Could you reproduce all of the records exactly?

### Data provided
◇ ◇ ◇ ◇
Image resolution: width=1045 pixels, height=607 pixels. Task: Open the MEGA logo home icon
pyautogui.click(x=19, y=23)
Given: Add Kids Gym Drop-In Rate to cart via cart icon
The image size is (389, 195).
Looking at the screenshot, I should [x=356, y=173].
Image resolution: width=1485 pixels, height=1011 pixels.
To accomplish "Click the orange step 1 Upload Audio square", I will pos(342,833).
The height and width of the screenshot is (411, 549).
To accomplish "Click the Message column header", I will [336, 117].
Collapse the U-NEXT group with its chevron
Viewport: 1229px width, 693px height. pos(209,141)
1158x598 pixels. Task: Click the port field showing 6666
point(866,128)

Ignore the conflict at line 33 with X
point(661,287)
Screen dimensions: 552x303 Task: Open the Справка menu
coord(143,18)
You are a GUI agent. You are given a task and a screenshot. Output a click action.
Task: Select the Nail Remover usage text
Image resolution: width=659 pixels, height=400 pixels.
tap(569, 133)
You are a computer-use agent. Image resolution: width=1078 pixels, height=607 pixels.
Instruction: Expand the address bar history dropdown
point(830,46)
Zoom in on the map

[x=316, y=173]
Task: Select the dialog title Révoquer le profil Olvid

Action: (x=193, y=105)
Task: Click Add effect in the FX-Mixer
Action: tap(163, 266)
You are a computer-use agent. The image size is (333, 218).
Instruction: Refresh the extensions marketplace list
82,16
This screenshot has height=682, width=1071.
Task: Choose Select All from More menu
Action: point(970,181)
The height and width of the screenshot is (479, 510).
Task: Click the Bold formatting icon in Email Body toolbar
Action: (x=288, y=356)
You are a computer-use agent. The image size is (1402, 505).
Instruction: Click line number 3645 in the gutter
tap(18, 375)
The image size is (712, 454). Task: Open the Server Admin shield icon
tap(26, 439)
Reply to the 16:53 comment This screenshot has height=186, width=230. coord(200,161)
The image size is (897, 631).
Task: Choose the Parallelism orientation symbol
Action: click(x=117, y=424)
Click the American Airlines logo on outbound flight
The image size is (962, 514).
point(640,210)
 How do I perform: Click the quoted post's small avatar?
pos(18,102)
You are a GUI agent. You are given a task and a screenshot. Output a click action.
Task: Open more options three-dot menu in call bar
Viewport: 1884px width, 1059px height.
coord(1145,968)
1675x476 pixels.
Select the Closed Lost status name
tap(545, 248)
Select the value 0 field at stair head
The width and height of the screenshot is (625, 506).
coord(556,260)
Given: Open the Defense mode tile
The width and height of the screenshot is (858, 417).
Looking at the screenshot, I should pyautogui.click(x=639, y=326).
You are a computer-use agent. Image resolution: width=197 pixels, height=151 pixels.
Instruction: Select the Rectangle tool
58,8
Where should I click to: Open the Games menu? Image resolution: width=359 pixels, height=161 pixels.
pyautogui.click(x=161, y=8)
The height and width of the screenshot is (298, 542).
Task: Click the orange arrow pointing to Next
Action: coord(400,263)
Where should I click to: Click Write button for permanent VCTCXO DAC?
◇ ◇ ◇ ◇
### Response area
Image resolution: width=1045 pixels, height=607 pixels. Task: Open the MEGA logo home icon
pyautogui.click(x=19, y=23)
Given: Add Kids Gym Drop-In Rate to cart via cart icon
The image size is (389, 195).
Looking at the screenshot, I should [x=356, y=173].
Image resolution: width=1485 pixels, height=1011 pixels.
To accomplish "Click the orange step 1 Upload Audio square", I will pos(342,833).
The height and width of the screenshot is (411, 549).
To accomplish "Click the Message column header", I will [336, 117].
Collapse the U-NEXT group with its chevron
Viewport: 1229px width, 693px height. pos(209,141)
1158x598 pixels. Task: Click the port field showing 6666
point(866,128)

Ignore the conflict at line 33 with X
point(661,287)
Screen dimensions: 552x303 Task: Open the Справка menu
coord(143,18)
You are a GUI agent. You are given a task and a screenshot. Output a click action.
Task: Select the Nail Remover usage text
Image resolution: width=659 pixels, height=400 pixels.
tap(569, 133)
You are a computer-use agent. Image resolution: width=1078 pixels, height=607 pixels.
Instruction: Expand the address bar history dropdown
point(830,46)
Zoom in on the map

[x=316, y=173]
Task: Select the dialog title Révoquer le profil Olvid

Action: (x=193, y=105)
Task: Click Add effect in the FX-Mixer
Action: tap(163, 266)
You are a computer-use agent. The image size is (333, 218).
Instruction: Refresh the extensions marketplace list
82,16
This screenshot has height=682, width=1071.
Task: Choose Select All from More menu
Action: point(970,181)
The height and width of the screenshot is (479, 510).
Task: Click the Bold formatting icon in Email Body toolbar
Action: (x=288, y=356)
You are a computer-use agent. The image size is (1402, 505).
Instruction: Click line number 3645 in the gutter
tap(18, 375)
The image size is (712, 454). Task: Open the Server Admin shield icon
tap(26, 439)
Reply to the 16:53 comment This screenshot has height=186, width=230. coord(200,161)
The image size is (897, 631).
Task: Choose the Parallelism orientation symbol
Action: click(x=117, y=424)
Click the American Airlines logo on outbound flight
The image size is (962, 514).
point(640,210)
 How do I perform: Click the quoted post's small avatar?
pos(18,102)
You are a GUI agent. You are given a task and a screenshot. Output a click action.
Task: Open more options three-dot menu in call bar
Viewport: 1884px width, 1059px height.
coord(1145,968)
1675x476 pixels.
Select the Closed Lost status name
tap(545, 248)
Select the value 0 field at stair head
The width and height of the screenshot is (625, 506).
coord(556,260)
Given: Open the Defense mode tile
The width and height of the screenshot is (858, 417).
Looking at the screenshot, I should pyautogui.click(x=639, y=326).
You are a computer-use agent. Image resolution: width=197 pixels, height=151 pixels.
Instruction: Select the Rectangle tool
58,8
Where should I click to: Open the Games menu? Image resolution: width=359 pixels, height=161 pixels.
pyautogui.click(x=161, y=8)
The height and width of the screenshot is (298, 542).
Task: Click the orange arrow pointing to Next
Action: coord(400,263)
Where should I click to: Click Write button for permanent VCTCXO DAC?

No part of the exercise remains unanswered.